上記の産婦人科を目指したことがある、と回答した学生は比較的多く、しかも学年が上がって実習を経て「目指したことがある」学生が増えていくことは、魅力ある科であることを示していることのように思います。

しかしながら、約半数が、勤務実態(当直回数、勤務時間、育児との両立困難)や訴訟リスクが高いことを理由に進路を変更してしまいます。もちろん、その選択を否定することや、批判することはすべきではないと思います。

こうした学生の選択を反映するかのような結果が出ています。弘前大学医学部の産婦人科医師がまとめた結果によると、2007年度の医学部産婦人科入局見込み者は、東京都73人、関東(東京都を除く)28人、大阪府10人、中部36人、九州14人、東北8人、北海道5人など。東北地方八人の内訳は、弘前大学0、岩手医科大学2人、東北大学0、秋田大学1人、山形大学1人、福島県立医大4人となっており、先細りになっていく様子が考えられます。

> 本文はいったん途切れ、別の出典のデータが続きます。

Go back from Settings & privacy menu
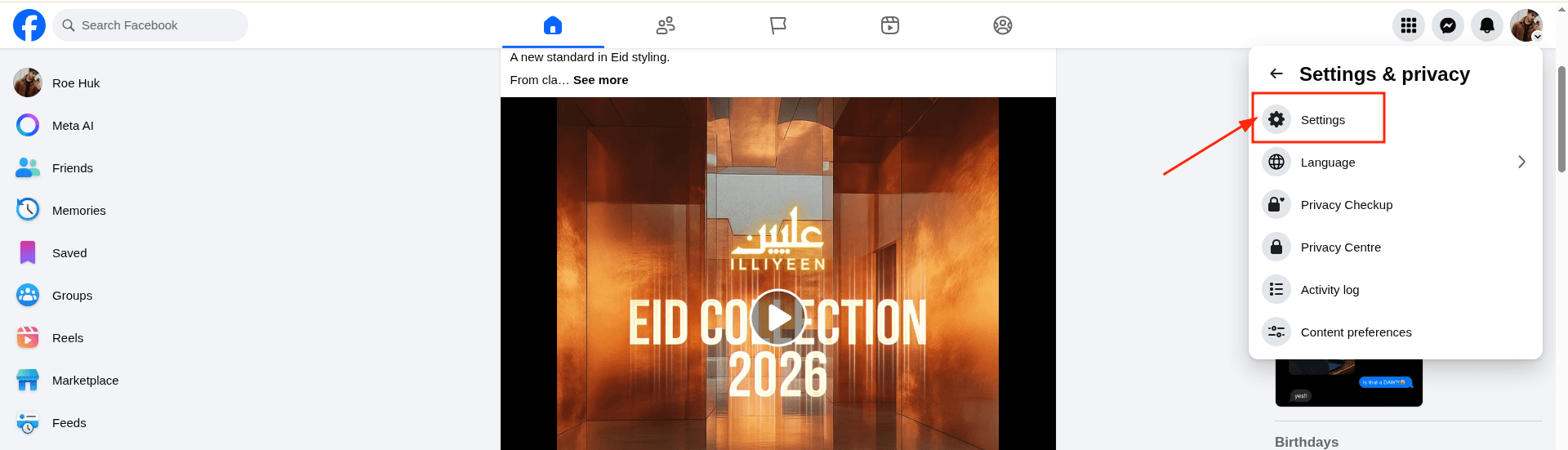 pos(1276,74)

この原因としては、過重勤務、訴訟の多さなどにより産婦人科を敬遠する傾向が強まったことや、研修先を選択できるようになった卒後臨床研修制度により、若手医師の都会志向や大学病院離れが一気に顕在化したものと考えられます。

そこで、こうした「学生離れ」を回避するため、以下のような取り組みがなされています。
金沢大学医学部付属病院内にある「周生期医療専門医養成センター」では、特別なプログラムがあり、学生が選択して学べる課外活動を行っているそうです。講義よりも実践を重視し、分娩の模擬訓練や石川県内外の病院・診療所と提携し、学生が分娩の直接指導も受けられるようにしたそうです。

センターには現在、医学部の5、6年生9人が在籍し、課外活動の扱いにもかかわらず、学生らは学部の授業や実習の合間をぬって、プログラムに参加しているそうです。このプログラムでは、産科などの魅力を伝えるのがねらいだそうです。

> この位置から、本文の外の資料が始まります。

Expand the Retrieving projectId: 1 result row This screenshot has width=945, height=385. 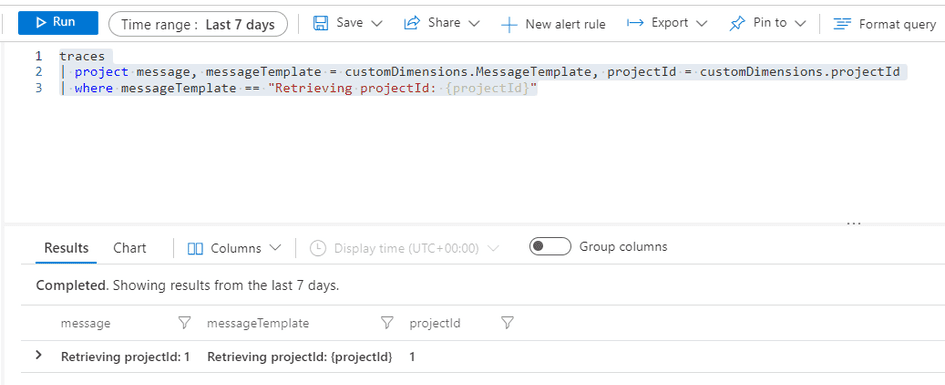39,355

こうした活動がどれほどの効果をもっているかは、まだ不明ですが、確実に「興味はあるけど…」と躊躇っている学生に、魅力を伝える場にはなっていると思われます。その結果、志してくれる学生が生まれてくるかも知れません。

たしかに忙しく、過酷な労働環境を改善する社会的な取り組みも重要であるとは思いますが、学生の興味を惹きつけ、魅力ある科であることをアピールする方法も、考えることが必要であると思われます。